For all that Fanime will always have my allegiance as my home con, Sakuracon is swiftly becoming one of my favorites, and it’s only slightly because it is close and grants easy access to delicious food that friends and I look forward to months in advance.
This year’s Sakuracon took place over Easter weekend at the Washington Convention Center in Seattle, and with beautiful weather that was more reminiscent of California than Seattle, convention-goers were able to take full advantage of spring as it came in. The Seattle Convention Center is gorgeous and includes access to a number of nearby parks that provide backdrops for cosplay gatherings of all shapes and sizes. This especially was a plus because, although the convention center is large enough, it is full of winding hallways and passages that cause a lot of congestion, so being able to get cosplay gatherings and large groups out of walking areas was very advantageous.
The Seattle Convention Center is also extremely easy to get to; the light rail from the airport costs about $3 and ends two blocks from the convention center and surrounding hotels, something that was super-appealing to me as an out-of-towner. It’s also right in the heart of downtown Seattle, near the iconic Pike Place market ,as well as all the nearby shops and restaurants. If you forgot anything, it was easy to get it. Thursday, Day 0, was also the day that Gameworks, a huge arcade boasting both recent and classic video games (as well as an entire room dedicated to DDR variants), had its unlimited video game night, and it was clear that a lot of con-goers chose to spend their Thursday night there. Being right across from the convention center, it was an obvious choice for a great start to the con.
Sakuracon is a great mid-size convention; it’s large enough to have an industry presence— a few companies held release announcement panels and screening premiers—but small enough that fan panels also have a large foothold in the programming. There’s always something going on, but not so much that you get truly overwhelmed, like at the gigantic conventions. Friday’s big event was the masquerade ball, where everyone went the full nine yards and dusted off their formal-wear or made fancy costumes for themselves. Saturday had the Eir Aoi and Luna Haruna concert, the two singers responsible for Sword Art Online‘s openings and endings, as well as the Masquerade.

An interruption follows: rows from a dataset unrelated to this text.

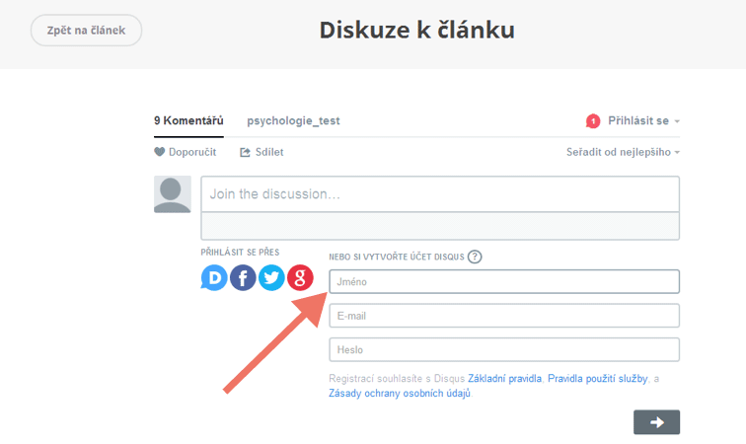Screen dimensions: 746x444
Task: Open Zásady ochrany osobních údajů link
Action: tap(400, 394)
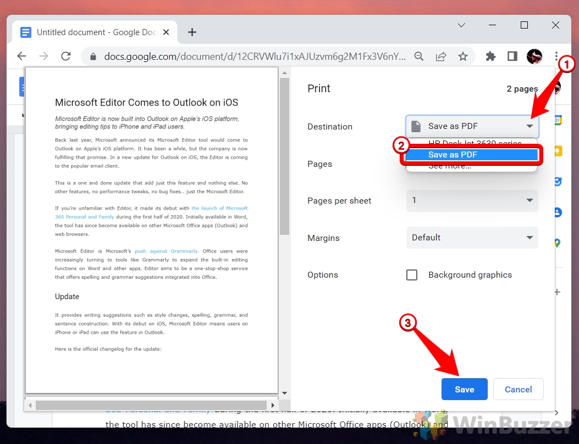The width and height of the screenshot is (579, 444).
Task: Open Chrome's side panel icon
Action: 512,56
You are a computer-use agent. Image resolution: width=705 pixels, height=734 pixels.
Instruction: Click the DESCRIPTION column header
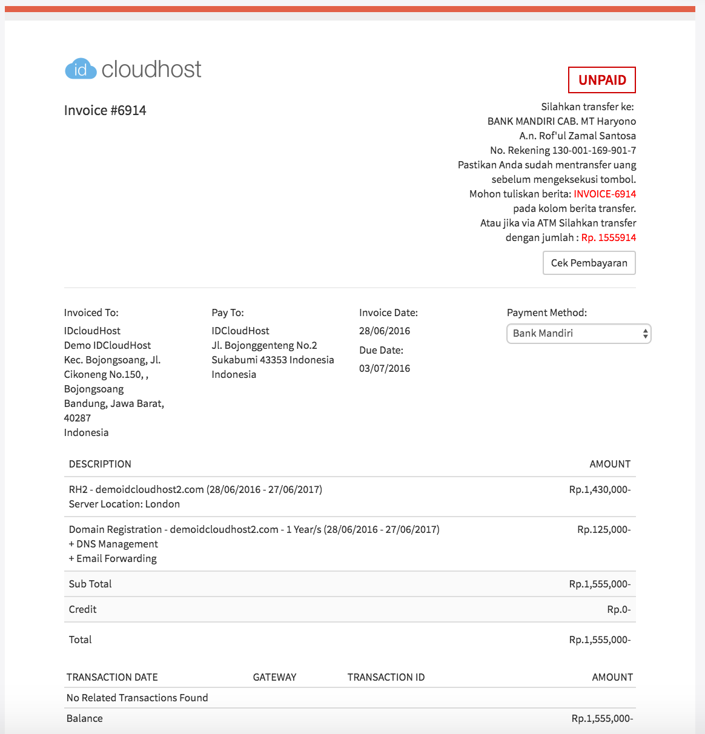pos(100,464)
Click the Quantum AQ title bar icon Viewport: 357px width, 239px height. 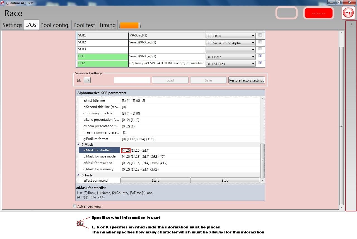point(3,3)
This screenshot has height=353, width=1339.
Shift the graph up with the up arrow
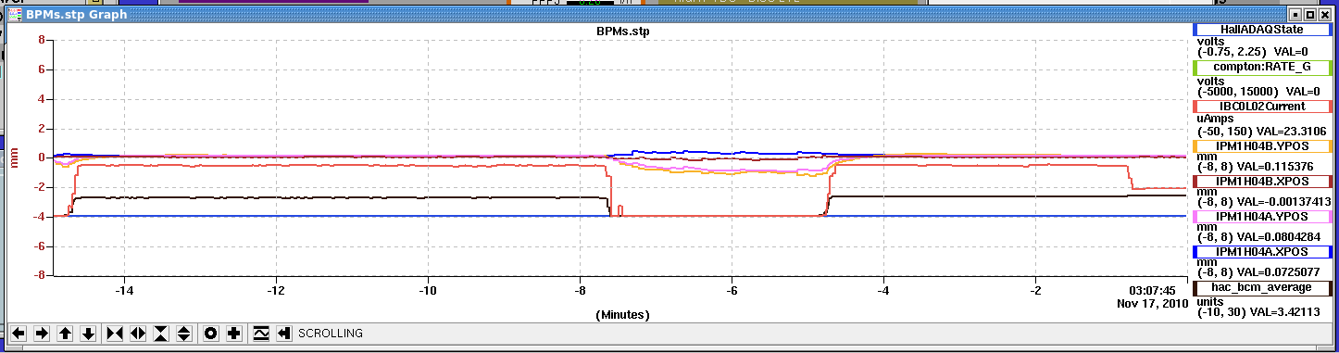pos(65,334)
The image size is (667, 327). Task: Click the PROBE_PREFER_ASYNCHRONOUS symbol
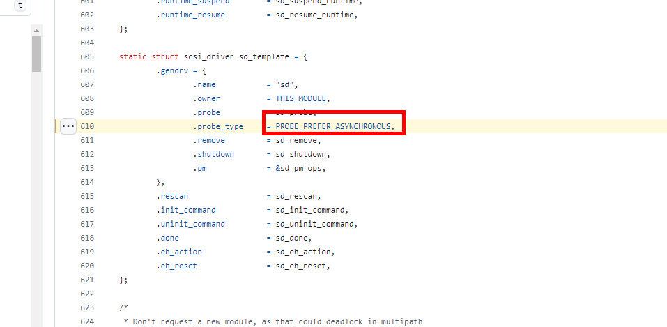coord(335,126)
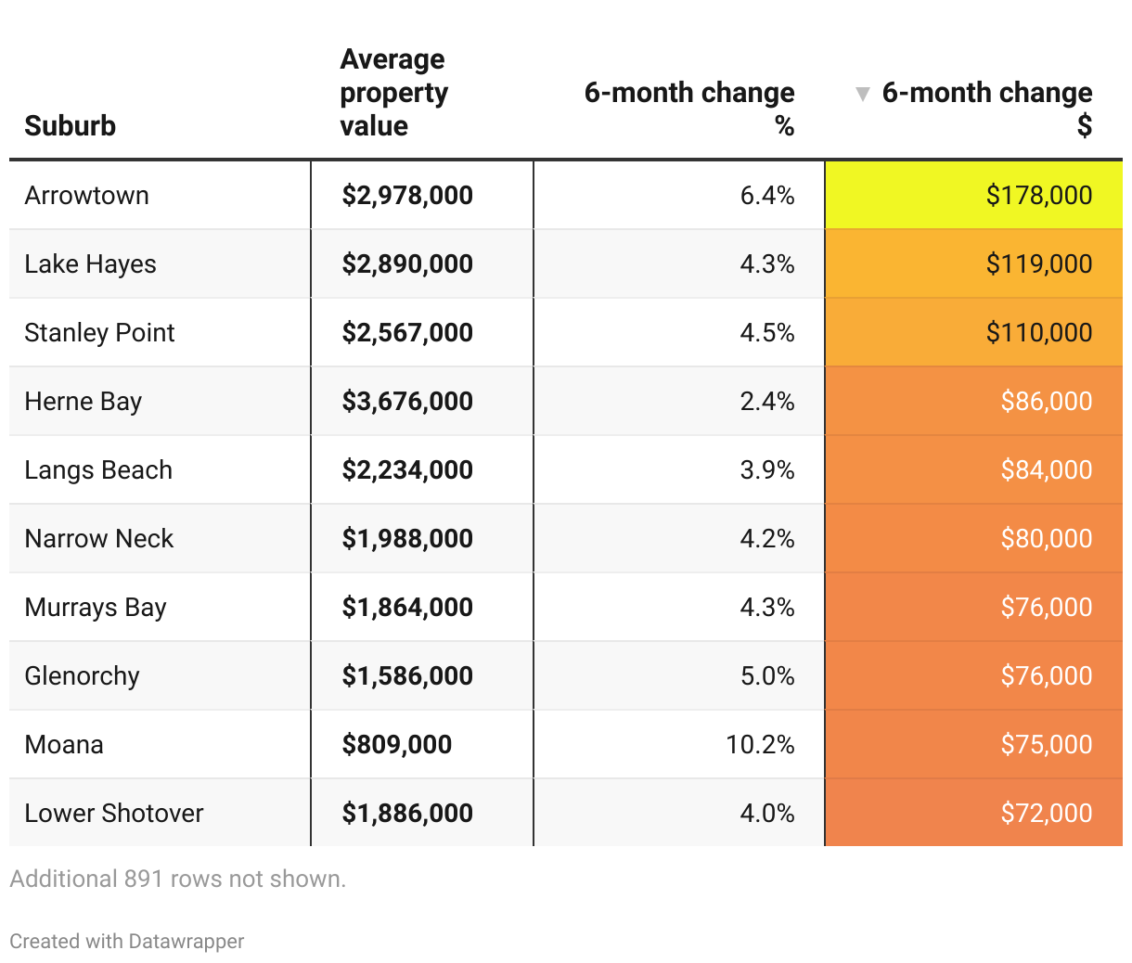
Task: Click the yellow $178,000 cell
Action: point(973,195)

Sakuracon also had a ton of showings ongoing at all times the convention was open, as well as some cool game tournaments, including mahjong, which I was really surprised to see. Dedicated showing rooms for things like AMVs or guest spotlights meant that those had their own place and could be showcased, but it also left space open for even more variety in the remaining rooms.
Sakuracon is an incredibly friendly convention, and spring in Seattle is a great time of year; even if it’s raining, nothing is very far away, whether it be the hotels or food. I highly recommend going and checking it out.